The interviewer: Positive thinking is just as harmful as religious injunctions to forgive and love those who hate us. Should we avoid new age self-help manuals?

AM: Yes, you are right. ‘Positive thinking’ is in no sense a remedy, as it is a form of self-deception, it is a flight from the truth and cannot help because the body knows better. In my recently published article on my website, ‘What is Hatred?’ I explain this point more extensively. I do the same in my latest book, which will soon be published in your language [‘The Body Never Lies’?].”

And see this article “Does Morality Harm Children? Alice Miller On Morality and Poisonous Pedagogy” by William L. Fridley. Yes, that about traditional morality! "Honor thy..."

4/04/2008

Alice Miller on therapists...

Alice Miller in an answer to a reader about how to find the right therapist in the letter "Questions" (observe: I have "edited" the answer):

“Certainly, if I knew of some therapists who would be

respectful enough to answer your questions;

free enough to show indignation about what your parents have done to you;

empathic enough when you need to release your rage pent up for decades in your body;

wise enough to not preach to you forgetting, forgiveness, meditation, positive thinking;

honest enough to not offer you empty words like spirituality, when they feel scared by your history,

and that are not increasing your life-long feelings of guilt

I would be happy to give you their names, addresses and phone-numbers.
Unfortunately, I don't know them, but I still like to hope that they exist. However, when I am looking for them on the Internet I find

plenty of esoteric and religious offers,

plenty of denial, commercial interests, traditional traps,

but not at all what I am looking for.

For that reason I gave you with my FAQ list [FAQ=frequently asked questions] tools for your own research.

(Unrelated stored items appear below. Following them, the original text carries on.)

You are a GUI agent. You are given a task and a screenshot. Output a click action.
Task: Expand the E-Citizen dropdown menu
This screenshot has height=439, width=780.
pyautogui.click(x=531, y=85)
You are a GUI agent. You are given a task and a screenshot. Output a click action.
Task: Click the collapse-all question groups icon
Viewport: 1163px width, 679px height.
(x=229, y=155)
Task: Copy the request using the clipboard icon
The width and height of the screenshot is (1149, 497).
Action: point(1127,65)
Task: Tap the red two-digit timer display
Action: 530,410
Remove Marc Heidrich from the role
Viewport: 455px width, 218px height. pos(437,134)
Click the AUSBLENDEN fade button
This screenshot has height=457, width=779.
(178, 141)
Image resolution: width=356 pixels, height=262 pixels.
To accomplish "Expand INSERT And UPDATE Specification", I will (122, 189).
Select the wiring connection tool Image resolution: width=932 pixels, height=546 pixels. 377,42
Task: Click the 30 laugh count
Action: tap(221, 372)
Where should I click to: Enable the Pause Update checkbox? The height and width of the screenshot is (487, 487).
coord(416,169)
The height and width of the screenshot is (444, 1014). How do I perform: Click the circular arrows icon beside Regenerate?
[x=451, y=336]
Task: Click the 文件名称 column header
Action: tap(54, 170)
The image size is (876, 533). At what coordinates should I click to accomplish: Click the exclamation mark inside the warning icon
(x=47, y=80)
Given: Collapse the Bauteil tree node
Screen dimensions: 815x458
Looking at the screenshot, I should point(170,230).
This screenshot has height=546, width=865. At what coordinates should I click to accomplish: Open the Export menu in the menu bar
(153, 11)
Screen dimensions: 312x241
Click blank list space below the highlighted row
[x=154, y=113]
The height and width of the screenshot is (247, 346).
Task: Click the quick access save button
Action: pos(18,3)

If a therapist refuses to answer your questions right from the start, you can be sure that by leaving him you can save yourself your time and your money.

If you don't dare to ask your questions out of your fear of your parents, your fear may be highly understandable.

However, trying to do it anyway may be useful because your questions are important and

by daring to ask them you can only win.”

Addition: in Miller's ”For Your Own Good - Hidden cruelty in childrearing and the roots of violence” I found the following:

"I have used Hitler as an example to show that:

  1. Even the worst criminal of all time was not born a criminal.
  2. Empathizing with a child's unhappy beginnings does not imply exoneration of the cruel acts he later commits. (This is as true for Alois Hitler as it is for Adolf.)
  3. Those who persecute others are warding off knowledge of their own fate as victims.
  4. Consciously experiencing one's own victimization instead of trying to ward it off provides a protection against sadism; i.e., the compulsion to torment and humiliate others.
  5. The admonition to spare one's parents inherent in the Fourth Commandment and in ‘poisonous pedagogy’ encourages us to overlook crucial factors in a person's early childhood and later development.
  6. We as adults don't get anywhere with accusations, indignation, or guilt feelings, but only by understanding the situations in question.
  7. True emotional understanding has nothing to do with cheap sentimental pity.
  8. The fact that a situation is ubiquitous does not absolve us from examining it. On the contrary, we must examine it for the very reason that it is or can be the fate of each and every one of us.
  9. Living out hatred is the opposite of experiencing it. To experience something is an intrapsychic reality; to live it out, on the other hand, is an action that can cost other people their lives. If the path to experiencing one's feelings is blocked by the prohibitions of ‘poisonous pedagogy’ or by the needs of the parents, then these feelings will have to be lived out. This can occur either in a destructive form, as in Hitler's case, or in a self-destructive one, as in Christiane F.'s. Or, as in the case of most criminals who end up in prison, this living out can lead to the destruction both of the self and of others. The history of Jürgen Bartsch, which I shall treat in the next chapter, is a dramatic example of this."